Export specific rows from a PostgreSQL table as INSERT SQL script
To export data only use COPY
:
COPY (SELECT * FROM nyummy.cimory WHERE city = 'tokio') TO '/path/to/file.csv';
You can export a whole table, only selected columns, or the result of a query as demonstrated. No need to create a table explicitly.
You get a file with one table row per line as plain text (not INSERT
commands). Smaller and faster than INSERT
commands.
To import the same to another Postgres table of matching structure anywhere (columns in same order, data types compatible!):
COPY other_tbl FROM '/path/to/file.csv';
COPY
writes and reads files local to the server, unlike client programs like pg_dump
or psql
which read and write files local to the client. If both run on the same machine, it doesn't matter much, but it does for remote connections.
There is also the \copy
command of psql:
Performs a frontend (client) copy. This is an operation that runs an SQL
COPY
command, but instead of the server reading or writing the specified file, psql reads or writes the file and routes the data between the server and the local file system. This means that file accessibility and privileges are those of the local user, not the server, and no SQL superuser privileges are required.

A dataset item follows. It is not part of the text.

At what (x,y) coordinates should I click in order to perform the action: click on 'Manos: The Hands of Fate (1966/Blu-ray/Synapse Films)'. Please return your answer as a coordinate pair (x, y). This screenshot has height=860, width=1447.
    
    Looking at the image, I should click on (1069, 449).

Same syntax as above. Just replace COPY
with \copy
.
Create a table with the set you want to export and then use the command line utility pg_dump to export to a file:
create table export_table as
select id, name, city
from nyummy.cimory
where city = 'tokyo'
$ pg_dump --table=export_table --data-only --column-inserts my_database > data.sql
--column-inserts
will dump as insert commands with column names.
--data-only
do not dump schema.
As commented below, creating a view in instead of a table will obviate the table creation whenever a new export is necessary.